Georgetown University donated $5,000 to help cover the costs of recently elected D.C. Mayor Vincent Gray’s transition and inauguration events, one of several recent donations the university has made to the philanthropic endeavors of local politicians.

These donations represent a major increase in the amount of money Georgetown has contributed to members of the D.C. Council over the past several years.

The mayor’s fund was established to cover the costs — estimated to total over $800,000 — of Gray’s transition work and inauguration. While previous mayor Adrian Fenty also raised money for his inaugural ball, Gray is the first D.C. mayor to decline all city funds for his transition. Georgetown’s donation was specifically used for transition costs, Doxie McCoy, a spokesperson for the mayor, said.
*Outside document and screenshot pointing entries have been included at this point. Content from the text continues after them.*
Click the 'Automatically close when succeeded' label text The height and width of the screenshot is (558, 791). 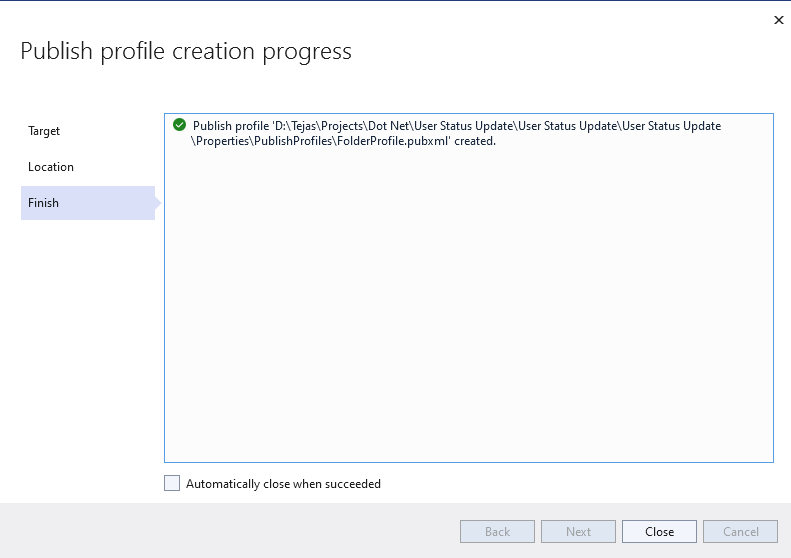click(x=283, y=484)
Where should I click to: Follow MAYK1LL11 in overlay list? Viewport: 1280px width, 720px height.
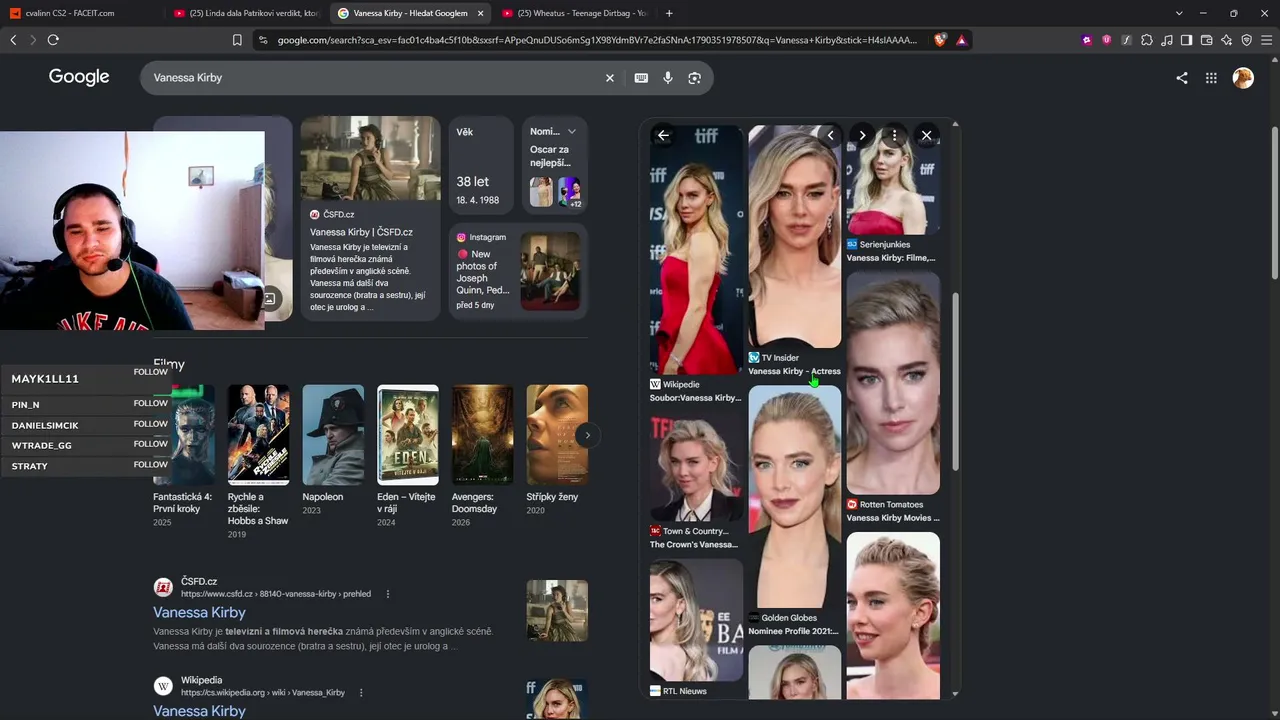click(x=151, y=372)
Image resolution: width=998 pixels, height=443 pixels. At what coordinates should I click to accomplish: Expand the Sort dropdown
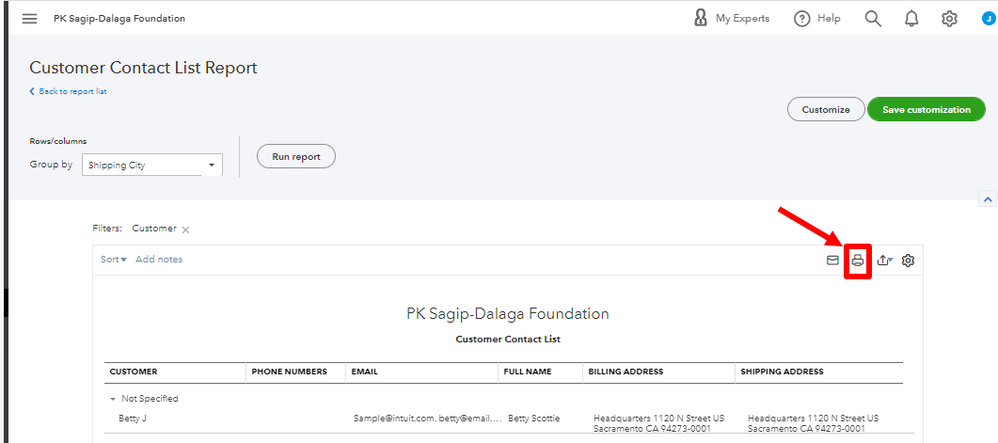point(114,260)
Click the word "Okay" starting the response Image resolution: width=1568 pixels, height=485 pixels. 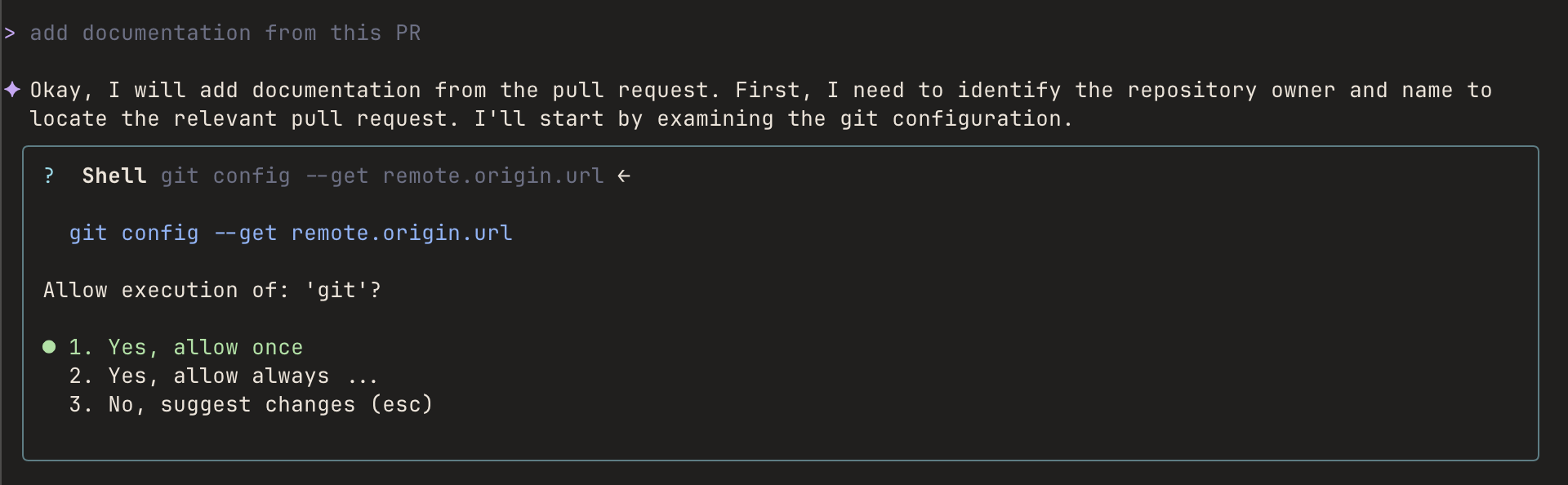[56, 90]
“[Mayor Gray] thought that there were individuals, entities, universities and businesses that would be willing to donate to cover the costs, since we’re in a budget crisis,” McCoy said.

According to the latest figures, over 250 individuals and groups have donated almost $700,000 toward the fund. Howard University was one of the largest contributors, donating $25,000 to Gray’s inaugural events.

Georgetown has contributed to a number of funds run by members of the D.C. Council in recent years. Since 2007, Georgetown has donated $4,300 to the constituent funds of D.C. Council members — a sharp increase from the $800 donated between 1999 and 2006.

“We frequently contribute funds to a range [of] events and causes that are important to the District of Columbia and impact its citizens,” Rachel Pugh, director of media relations at Georgetown, said in an email.

Each of the 13 members of the D.C. Council has a constituent fund, which is used to support a variety of community activities.

Georgetown has allotted donations to the funds of four members — Jack Evans (D-Ward 2), Muriel Bowser (D-Ward 4), Yvette Alexander (D-Ward 7) and David Catania (D-At large) — since 2007. The university also donated to the constituent fund of Mayor Gray while he was D.C. Council chairman in 2009.

The two most recent donations, both equaling the maximum allowed contribution of $500, were to Alexander and Evans. Both sit on the city’s Committee on Economic Development, and Evans also represents the Georgetown neighborhood.

Ben Young, chief of staff for Councilmember Catania, said that the funds are used to support the community.

“Anything that we do is for the benefit of constituents,” Young said.

Donations to Evans’ fund are used to underwrite charity events, support civic groups and provide emergency relief, Andrew Huff, a spokesperson for the councilmember, said.

The George Washington University has also previously contributed to the fund for Councilmember Evans, who also represents its neighborhood.

Pugh said that Georgetown also donates to support volunteering, mentoring and other events and causes that impact city residents. University officials did not provide total amounts that Georgetown spends on public service and political donations.